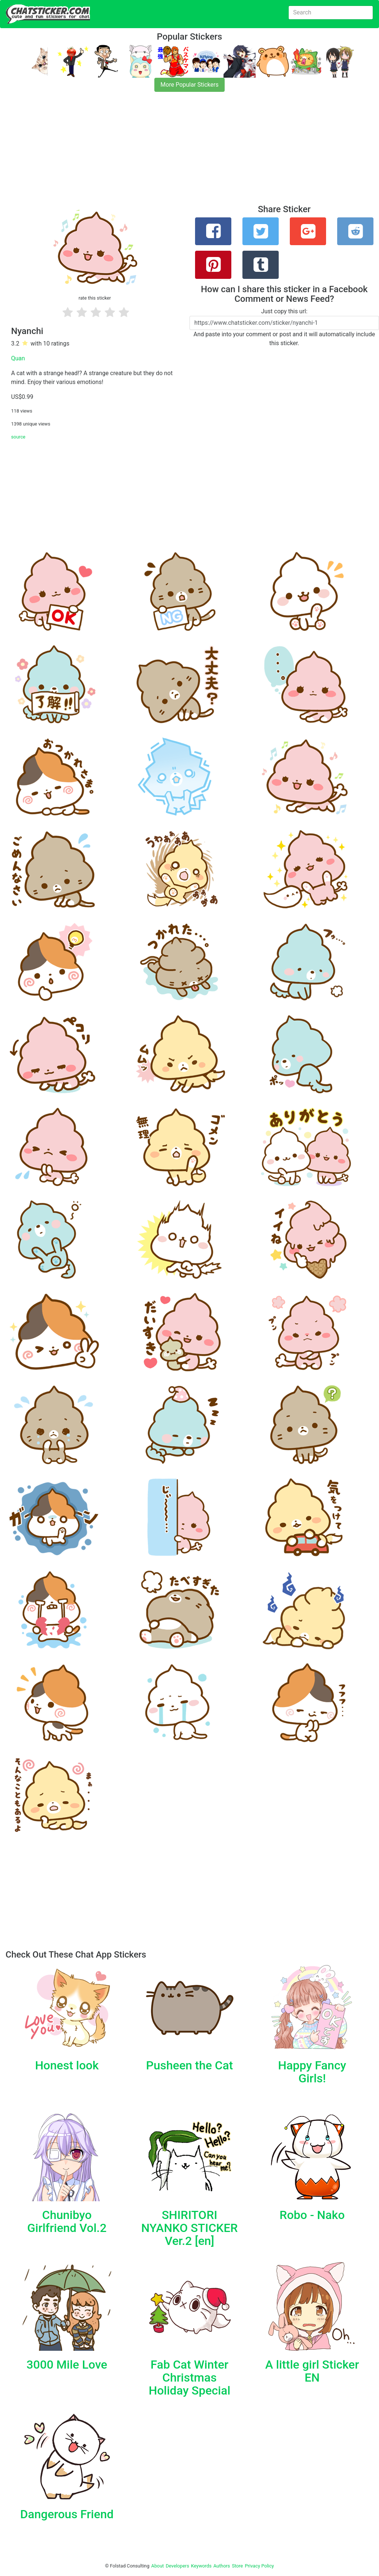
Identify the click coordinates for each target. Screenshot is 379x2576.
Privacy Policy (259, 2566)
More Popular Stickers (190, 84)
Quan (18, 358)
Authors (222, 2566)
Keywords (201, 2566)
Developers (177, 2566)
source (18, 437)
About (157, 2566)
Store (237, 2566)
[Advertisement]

-.-.-

# What you are asked to do
Find every line in the data above that contains the word "click", and copy each of those lines.

# Finished answer
Identify the click coordinates for each target. Screenshot is 379x2576.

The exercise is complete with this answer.